After Goodrich Hall was discovered to be structurally unsound last spring and closed for repairs, the College launched an extensive evaluation of the structural integrity of its buildings. The evaluation revealed code-related deficiencies in buildings across campus, and caused Facilities to reduce capacity limits in several buildings until renovations can be made. Capacity limits in common spaces in Garfield, Perry, Tyler, and Wood fell. Dodd was especially hard-hit as it saw the capacity of its dining hall reduced from 120 people to 74 and its living room area from 380 to 56.

Safety concerns about the older buildings on campus arose after the incident in Goodrich last spring, in which crowds at the Günther concert caused the floor to sag.
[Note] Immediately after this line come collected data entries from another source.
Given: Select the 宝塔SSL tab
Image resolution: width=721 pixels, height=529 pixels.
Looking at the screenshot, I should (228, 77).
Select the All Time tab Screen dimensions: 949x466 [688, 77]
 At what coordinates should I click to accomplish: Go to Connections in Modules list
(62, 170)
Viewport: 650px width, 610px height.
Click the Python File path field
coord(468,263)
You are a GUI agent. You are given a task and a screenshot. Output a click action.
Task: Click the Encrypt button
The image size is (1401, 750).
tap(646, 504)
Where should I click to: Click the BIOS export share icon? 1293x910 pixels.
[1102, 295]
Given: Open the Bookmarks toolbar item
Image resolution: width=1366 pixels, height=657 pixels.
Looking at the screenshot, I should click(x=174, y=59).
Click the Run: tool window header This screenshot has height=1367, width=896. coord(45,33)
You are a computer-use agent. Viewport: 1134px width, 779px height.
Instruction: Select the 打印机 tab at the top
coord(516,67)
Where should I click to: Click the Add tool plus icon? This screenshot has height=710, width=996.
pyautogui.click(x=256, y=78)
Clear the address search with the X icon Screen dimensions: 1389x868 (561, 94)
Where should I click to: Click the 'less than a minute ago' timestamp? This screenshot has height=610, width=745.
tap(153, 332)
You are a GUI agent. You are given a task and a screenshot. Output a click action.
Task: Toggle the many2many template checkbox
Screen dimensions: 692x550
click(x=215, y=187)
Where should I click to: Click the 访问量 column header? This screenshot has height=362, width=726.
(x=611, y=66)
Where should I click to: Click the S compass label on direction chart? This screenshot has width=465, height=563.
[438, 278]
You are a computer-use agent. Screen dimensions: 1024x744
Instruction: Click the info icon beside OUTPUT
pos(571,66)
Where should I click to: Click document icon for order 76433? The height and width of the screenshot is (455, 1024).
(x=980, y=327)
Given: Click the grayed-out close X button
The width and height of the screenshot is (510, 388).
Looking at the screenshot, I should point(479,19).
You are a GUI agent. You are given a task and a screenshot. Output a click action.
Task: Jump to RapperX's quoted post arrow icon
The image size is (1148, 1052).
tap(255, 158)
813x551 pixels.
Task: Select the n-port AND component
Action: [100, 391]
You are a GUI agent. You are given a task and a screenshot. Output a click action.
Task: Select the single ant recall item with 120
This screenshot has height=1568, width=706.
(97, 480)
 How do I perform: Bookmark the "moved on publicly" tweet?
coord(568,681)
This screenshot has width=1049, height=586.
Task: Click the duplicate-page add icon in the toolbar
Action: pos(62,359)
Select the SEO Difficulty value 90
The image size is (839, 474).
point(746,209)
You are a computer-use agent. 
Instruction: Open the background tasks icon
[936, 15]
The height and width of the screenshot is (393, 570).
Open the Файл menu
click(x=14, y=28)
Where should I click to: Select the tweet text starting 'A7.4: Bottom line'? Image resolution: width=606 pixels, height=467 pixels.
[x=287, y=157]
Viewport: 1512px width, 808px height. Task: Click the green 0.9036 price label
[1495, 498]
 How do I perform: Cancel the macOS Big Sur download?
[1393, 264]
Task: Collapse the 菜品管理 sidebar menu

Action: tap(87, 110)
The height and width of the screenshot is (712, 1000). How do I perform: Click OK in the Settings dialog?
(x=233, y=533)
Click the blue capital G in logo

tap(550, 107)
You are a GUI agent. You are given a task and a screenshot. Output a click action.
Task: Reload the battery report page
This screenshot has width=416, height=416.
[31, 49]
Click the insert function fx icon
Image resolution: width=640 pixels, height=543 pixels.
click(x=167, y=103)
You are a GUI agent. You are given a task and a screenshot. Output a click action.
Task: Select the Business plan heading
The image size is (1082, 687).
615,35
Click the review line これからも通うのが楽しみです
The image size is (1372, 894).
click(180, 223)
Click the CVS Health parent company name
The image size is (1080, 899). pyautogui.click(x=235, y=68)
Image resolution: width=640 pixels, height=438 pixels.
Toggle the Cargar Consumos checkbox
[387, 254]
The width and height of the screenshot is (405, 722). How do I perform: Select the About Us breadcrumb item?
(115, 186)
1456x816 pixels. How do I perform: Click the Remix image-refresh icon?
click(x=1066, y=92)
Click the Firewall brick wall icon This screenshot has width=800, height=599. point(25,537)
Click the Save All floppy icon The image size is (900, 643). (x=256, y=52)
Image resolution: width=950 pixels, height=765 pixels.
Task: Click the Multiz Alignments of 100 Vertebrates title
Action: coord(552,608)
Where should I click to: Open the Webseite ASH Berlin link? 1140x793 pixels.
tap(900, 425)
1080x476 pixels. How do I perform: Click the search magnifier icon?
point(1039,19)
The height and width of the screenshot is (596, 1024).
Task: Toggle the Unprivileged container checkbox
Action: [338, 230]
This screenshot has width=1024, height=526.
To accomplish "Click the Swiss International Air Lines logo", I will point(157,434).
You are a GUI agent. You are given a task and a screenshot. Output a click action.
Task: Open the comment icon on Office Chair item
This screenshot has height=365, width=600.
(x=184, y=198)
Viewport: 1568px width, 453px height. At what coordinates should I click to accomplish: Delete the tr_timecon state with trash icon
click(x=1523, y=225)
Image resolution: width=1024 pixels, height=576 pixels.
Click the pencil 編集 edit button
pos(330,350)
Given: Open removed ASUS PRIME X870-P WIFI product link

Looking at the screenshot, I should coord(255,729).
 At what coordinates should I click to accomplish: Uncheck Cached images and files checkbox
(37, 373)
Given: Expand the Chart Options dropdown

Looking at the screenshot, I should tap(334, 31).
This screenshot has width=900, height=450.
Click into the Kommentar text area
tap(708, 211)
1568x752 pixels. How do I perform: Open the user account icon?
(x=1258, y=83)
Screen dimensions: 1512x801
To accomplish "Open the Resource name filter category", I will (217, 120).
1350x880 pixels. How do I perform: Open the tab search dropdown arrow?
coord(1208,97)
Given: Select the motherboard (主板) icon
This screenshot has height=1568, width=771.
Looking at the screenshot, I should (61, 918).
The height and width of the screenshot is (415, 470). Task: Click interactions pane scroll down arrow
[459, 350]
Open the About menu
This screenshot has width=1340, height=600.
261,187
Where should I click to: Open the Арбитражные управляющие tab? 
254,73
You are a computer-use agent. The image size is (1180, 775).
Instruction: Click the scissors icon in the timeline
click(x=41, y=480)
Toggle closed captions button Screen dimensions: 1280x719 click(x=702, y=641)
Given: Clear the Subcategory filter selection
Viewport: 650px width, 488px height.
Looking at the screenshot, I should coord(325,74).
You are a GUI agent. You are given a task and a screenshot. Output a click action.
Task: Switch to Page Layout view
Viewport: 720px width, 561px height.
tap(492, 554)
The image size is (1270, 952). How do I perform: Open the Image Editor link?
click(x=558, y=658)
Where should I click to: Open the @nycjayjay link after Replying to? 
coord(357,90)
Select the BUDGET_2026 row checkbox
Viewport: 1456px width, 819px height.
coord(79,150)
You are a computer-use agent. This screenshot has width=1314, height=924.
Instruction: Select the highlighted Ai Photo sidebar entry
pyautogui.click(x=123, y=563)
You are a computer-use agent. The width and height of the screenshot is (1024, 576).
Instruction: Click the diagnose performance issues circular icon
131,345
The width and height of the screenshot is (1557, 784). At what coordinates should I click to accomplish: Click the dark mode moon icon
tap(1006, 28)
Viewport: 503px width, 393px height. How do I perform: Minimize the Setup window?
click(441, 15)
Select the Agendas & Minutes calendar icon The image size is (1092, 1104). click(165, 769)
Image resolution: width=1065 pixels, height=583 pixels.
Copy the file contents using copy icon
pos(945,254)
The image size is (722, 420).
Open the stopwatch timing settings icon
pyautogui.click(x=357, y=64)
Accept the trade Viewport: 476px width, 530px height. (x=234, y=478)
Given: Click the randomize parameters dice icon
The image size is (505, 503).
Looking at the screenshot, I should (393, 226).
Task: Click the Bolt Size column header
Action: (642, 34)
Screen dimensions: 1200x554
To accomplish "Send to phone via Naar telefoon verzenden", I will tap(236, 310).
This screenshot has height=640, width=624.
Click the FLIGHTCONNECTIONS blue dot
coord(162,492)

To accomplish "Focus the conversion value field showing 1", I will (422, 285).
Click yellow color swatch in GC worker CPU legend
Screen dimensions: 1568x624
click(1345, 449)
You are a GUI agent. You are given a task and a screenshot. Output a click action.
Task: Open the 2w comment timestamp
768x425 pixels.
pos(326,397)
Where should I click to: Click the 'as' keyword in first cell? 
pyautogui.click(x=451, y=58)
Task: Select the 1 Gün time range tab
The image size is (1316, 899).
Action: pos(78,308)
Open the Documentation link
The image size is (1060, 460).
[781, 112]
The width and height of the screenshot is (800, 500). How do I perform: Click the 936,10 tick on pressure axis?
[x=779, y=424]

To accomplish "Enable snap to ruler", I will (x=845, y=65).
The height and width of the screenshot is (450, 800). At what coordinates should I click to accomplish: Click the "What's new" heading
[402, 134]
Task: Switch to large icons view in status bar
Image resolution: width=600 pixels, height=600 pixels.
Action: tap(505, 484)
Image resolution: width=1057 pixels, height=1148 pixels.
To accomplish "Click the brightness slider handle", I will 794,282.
In the case of Goodrich, the old building was not strong enough to accommodate the mass of students. As a result, Facilities evaluated the aging structures in Currier, Dodd, Garfield, Lasell, Perry, Spencer, Tyler and Wood. According to figures provided by Joe Moran, manager of safety and environmental compliance, about half of the spaces were determined to have posted capacities well beyond the limits of safety.

New capacities were calculated, with attention to fire and structural codes as well as power needs and event-specific needs. The fire code requires appropriate exits and sprinkler-served spaces, while the structural code deals with the condition of materials and structural design. Furthermore, different sorts of events require different capacity calculations. As for the spaces with reduced capacities, until renovations can take place, Moran explained, the precautionary reductions in capacity are the best option for students. “In all cases, it seemed safer and wiser to reduce capacity and continue to use [the buildings] rather than to take them off line altogether – or to risk the kind of damage that occurred to Goodrich and then lose them completely for much longer periods of time,” Moran said.

As such, the capacity of the first floor of Wood has been reduced from 180 people to 102. The capacity of Garfield’s first floor was similarly cut from 107 to 78 people. Perry’s television room had its capacity nearly halved, as it fell from 76 to 45. Tyler’s first floor was deemed safe for 71 people, whereas it previously allowed 120. The posted capacities of Lasell Gymnasium, Currier Ballroom and Spencer were all determined still to be appropriate.

Parties, concerts and other major events were putting a strain on the buildings, but now occupancy constraints are putting a strain on party-planners. The normal capacity of Currier Ballroom is 212, but a party held there two weeks ago had a live band playing, reducing its capacity to 170.

The capacity cuts were particularly crippling to Dodd neighborhood. According to Peter Nurnberg ’09, president of the Dodd neighborhood and CC co-president, the reduction in Dodd’s capacity has hampered the ability of the neighborhood governance board to hold cluster-sponsored events.

“As of now, we can’t do anything in terms of programming for Dodd neighborhood,” he said. “The only places to hold large events now are Paresky, Greylock and Mission, none of which are ideal.”

The staff in Dodd dining hall is also waiting for Dodd to be fully functional again. Dan Levering, first chef of Dodd said he expected the renovations necessary to return Dodd back to its full capacity to get underway in the near future. “We should have contractors in soon to put in more structural support or whatever else we need,” Levering said.